Total Pageviews

Saturday 1 December 2012

Elektrichky in Russian and Soviet film.

In a number of recent films scenes in Russian and Ukrainian электрички (or local electric trains) have been fairly fundamental to the development of the plot. The function of these scenes in these films differ but they are often settings either of considerable violence as in Vasili Sigarev's film Жить (Living) where a murder takes place of the groom after a wedding:-
The elektrichka also sets the scene for another very Muratova's sad fairy tale of two children who run away from an orphanage in search of the father of one of these children. The journey in the train is interrupted by a seller of Christmas postcards, one of which portrays the massacre of the innocents (the theme of Muratova's Мелодия для Шарманки - Melody for a barrel organ, 2009). The two children have to leave to avoid the ticket collector (for they haven't paid for the ticket) -having left they are then robbed by other children in a derelict factory and make their way on foot to the main railway station where human indifference is detailed in grotesque detail.

Many believed the most shocking scenes of Pavel Bardin's Россия 88 (Russia 88, 2009) where the documentary scenes in the elektrichka where passengers were interviewed about their beliefs regarding the idea of Russia for the Russians - nearly all passengers seemed to agree with what were neo-fascist arguments. The played scenes were shocking but exaggerated but the scenes in the elektrichka due to their documentary nature seemed to confirm the worst suspicions of the liberal intelligentsia.



Another film in which scenes in the elektrichka were of fundamental significance was in Zviagintsev's Елена (Elena, 2011) where the main protaganist travels between two worlds - that of her affluent husband and that of her lumpen-proletarian family who appear, in the film, as parasitical on her goodwill. The journey between central Moscovian luxury and peripheral dereliction is repeated a number of times in the world precisely through this journey:



Other directors to have recently used the journey in the elektrichka to set the scene of a story has been Aleksei Fedorchenko who in his short film Chronoeye in the film almanac The Fourth Dimension has the bedraggled award winning scientist cum tramp almost persecuted by fellow passengers, ticket collector and finally a policeman in the forlorn small station for either looking in the wrong direction or simply not producing the correct train ticket (although he has bought the ticket- he simply refuses to care about linear time). Loznitsa wonderfully cinematographic documentary Полустанок (set in a small station at which only the local elektrichkas are likely to stop at is film that portrays the world of the waiting room at night.

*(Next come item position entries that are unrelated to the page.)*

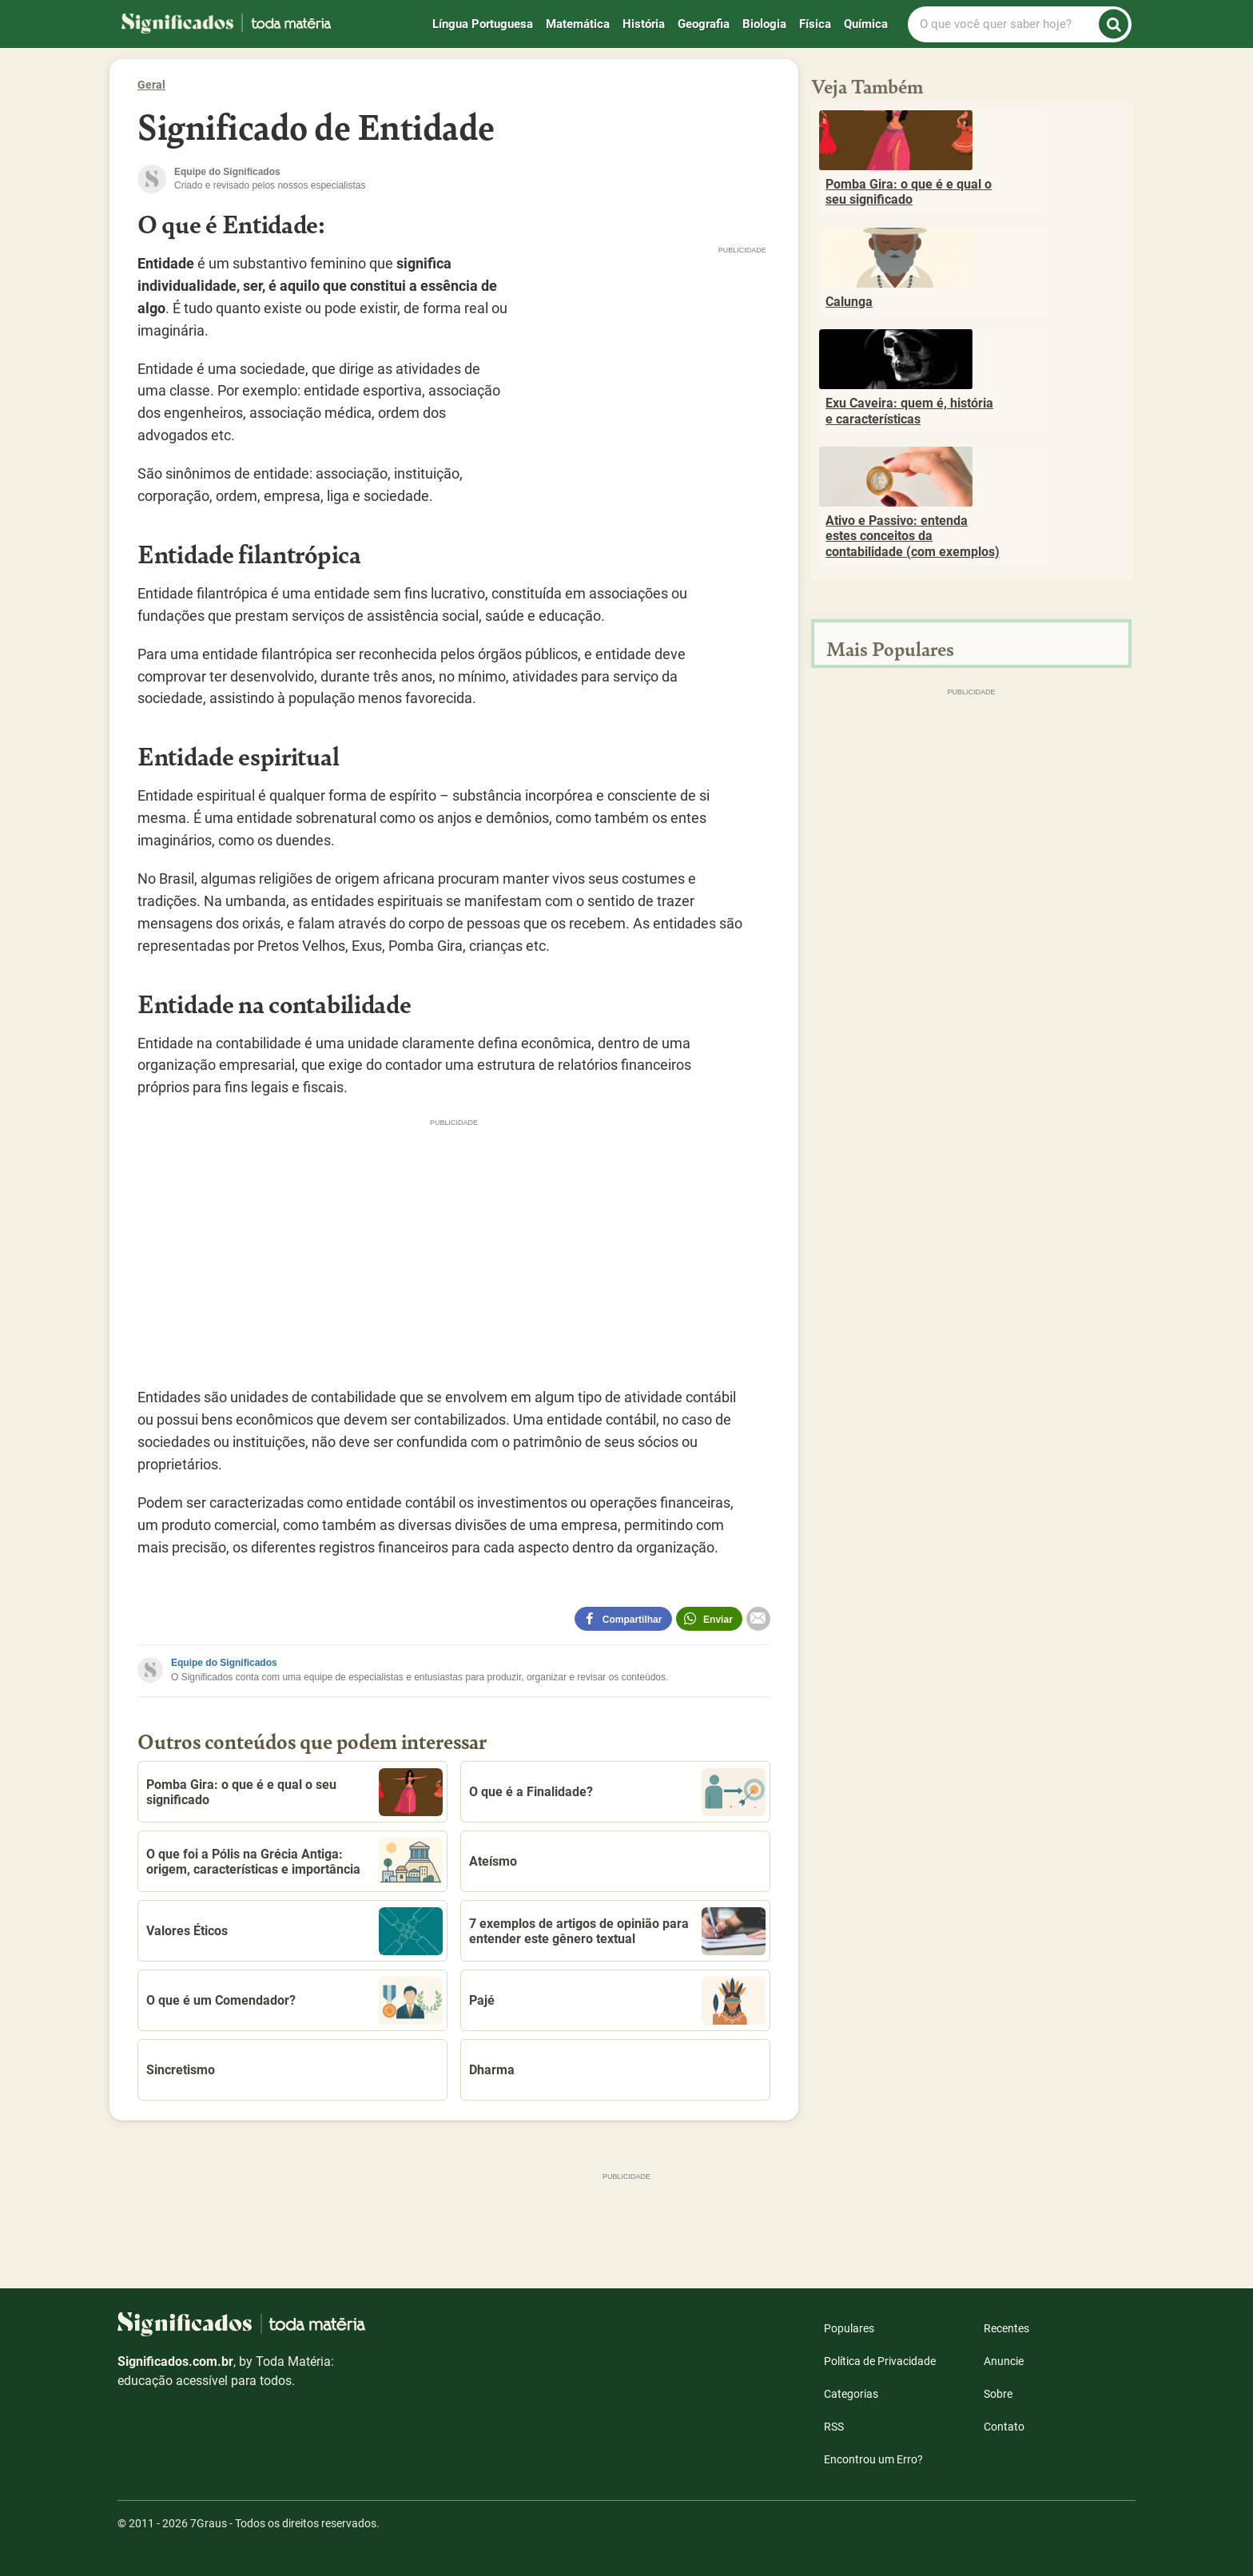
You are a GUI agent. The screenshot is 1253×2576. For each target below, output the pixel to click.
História (644, 24)
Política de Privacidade (880, 2361)
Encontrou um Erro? (873, 2459)
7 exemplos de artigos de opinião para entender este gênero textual (617, 1931)
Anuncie (1004, 2361)
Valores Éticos (294, 1931)
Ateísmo (493, 1861)
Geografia (704, 24)
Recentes (1006, 2328)
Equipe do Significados (224, 1662)
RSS (834, 2426)
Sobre (998, 2393)
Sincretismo (180, 2069)
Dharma (492, 2069)
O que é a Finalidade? (617, 1792)
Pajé (617, 2001)
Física (815, 24)
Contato (1004, 2426)
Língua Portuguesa (482, 24)
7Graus (208, 2523)
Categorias (851, 2393)
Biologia (764, 24)
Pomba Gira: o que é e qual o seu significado (294, 1792)
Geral (151, 84)
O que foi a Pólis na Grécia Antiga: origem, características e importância (294, 1862)
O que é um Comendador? (294, 2001)
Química (866, 24)
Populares (849, 2328)
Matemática (578, 24)
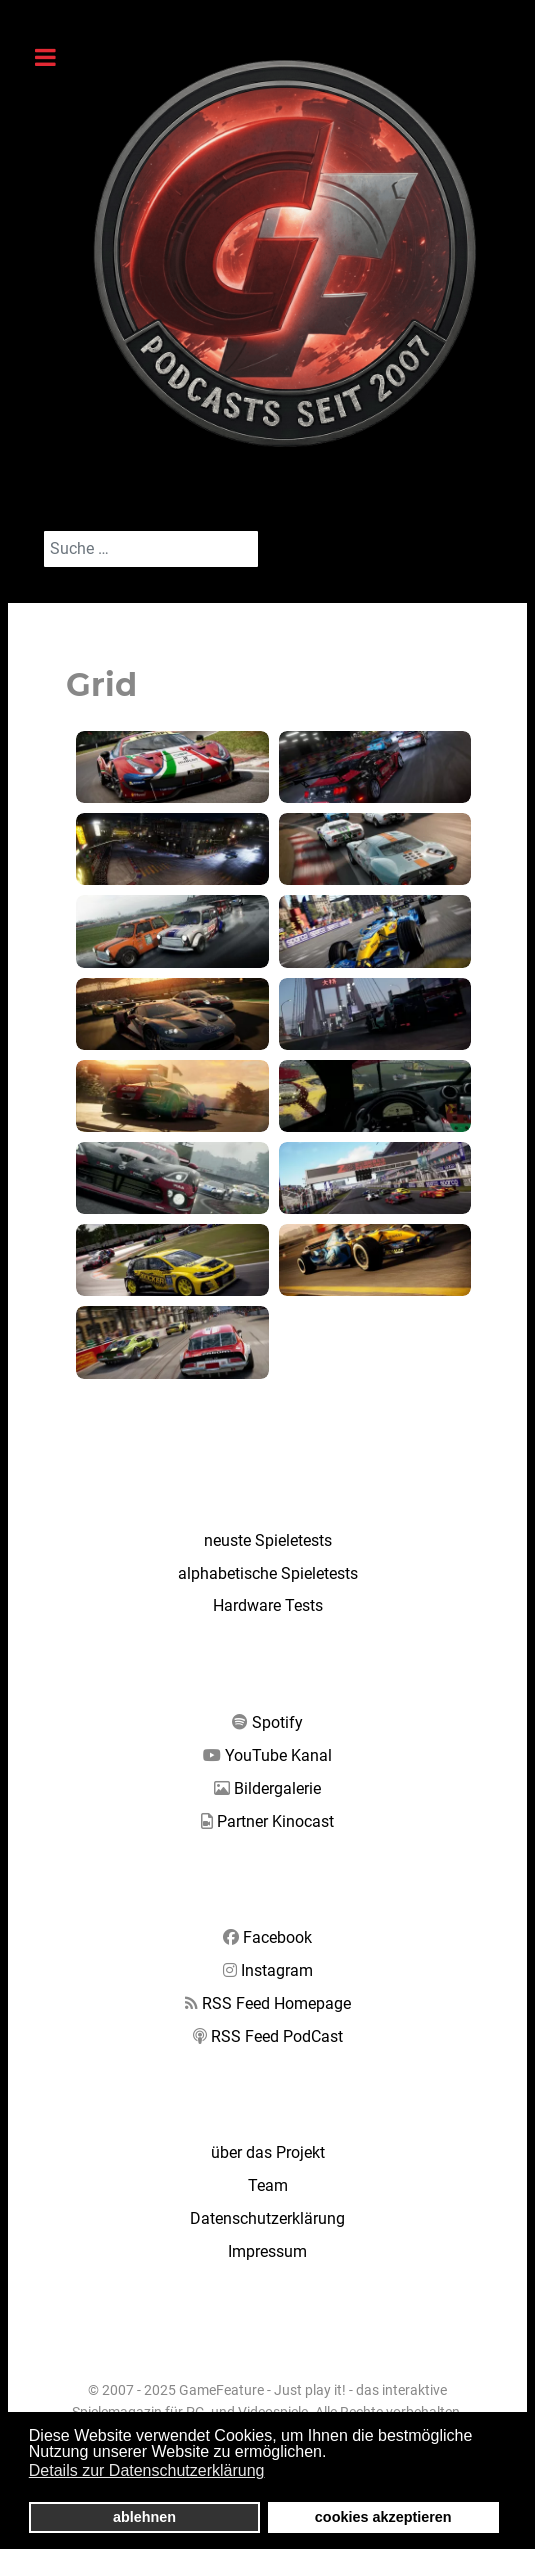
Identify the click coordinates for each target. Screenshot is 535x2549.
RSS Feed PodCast (277, 2036)
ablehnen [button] (144, 2517)
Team (268, 2185)
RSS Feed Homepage (276, 2003)
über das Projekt (268, 2152)
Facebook (277, 1937)
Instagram (277, 1970)
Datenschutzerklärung (267, 2218)
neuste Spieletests (268, 1540)
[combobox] (151, 549)
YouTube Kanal (278, 1755)
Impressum (267, 2251)
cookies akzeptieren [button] (383, 2517)
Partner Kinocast (275, 1821)
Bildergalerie (277, 1788)
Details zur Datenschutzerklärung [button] (147, 2470)
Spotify (277, 1722)
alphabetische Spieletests (268, 1573)
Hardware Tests (268, 1605)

One of the few documentaries to be made on the elektrichka was made by a Polish director Maciej Cuske in 2005. It portrays the microcosm of the local train in some detail- the seller, the sleepers, the beggars and the musicians, the beer drinkers- but steers clear of the drunks and the fights in the corridors between wagons known as тамборы in Russian, all too-common in the elektrichkas I travel in.


It's rather strange now to look back at Soviet era trains like the 1963 Утренние поезда (Early morning trains) which sang an elegy of the elektrichka would surely be out of place in contemporary Russia. A character in a film talking of their joy of travelling by elektrichka is unthinkable nowadays. The optimism and sociability of this film plays no part in early twenty-first century Russia.



 Nor would the hopelessly out of date and unrealistic lyrics by Andrei Petrov in the film Здесь наш дом (Here is our home) from 1973. The idea that nine friendly hands holding out a match as soon as you take out a cigarette from your packet would happen on elektrichkas today is rather laughable.

Rather people are rather more like the character played by Anna Sten whose angry reaction to the boots of the worker from the provinces in Barnet's Девушка с коробкой (Girl with a hatbox, 1927)
is fully in keeping with the irritation and indifference that most passengers have for each other.



Interestingly at least two of the clips of the ongoing documentary film about Putin's third term as Russian President  Срок (The Term) have taking place in an elektrichka - the protagonists being Sergey Shoigoi and Ksenia Sochak. (Shoigu and Sobchak).

Literature, song and poetry have also been full of references to the elektrichka. The most obvious being Venedikt Yerofeev's alcoholic classic Москва-Петушки but also Victor Tsoy's song on the subject:



as well as the Russian chanson singer Mikhail Krug's song



The romanticism of the train and losing the last elektrichka was present in Vladimir Makarov's Последняя электричка:



 However, Andrei Voznesensky's poem of the same name was a much more serious and heavyweight work. Surely, the image of the elektrichka will continue to evolve in Russian film, poetry and literature in coming films, poems, songs and years.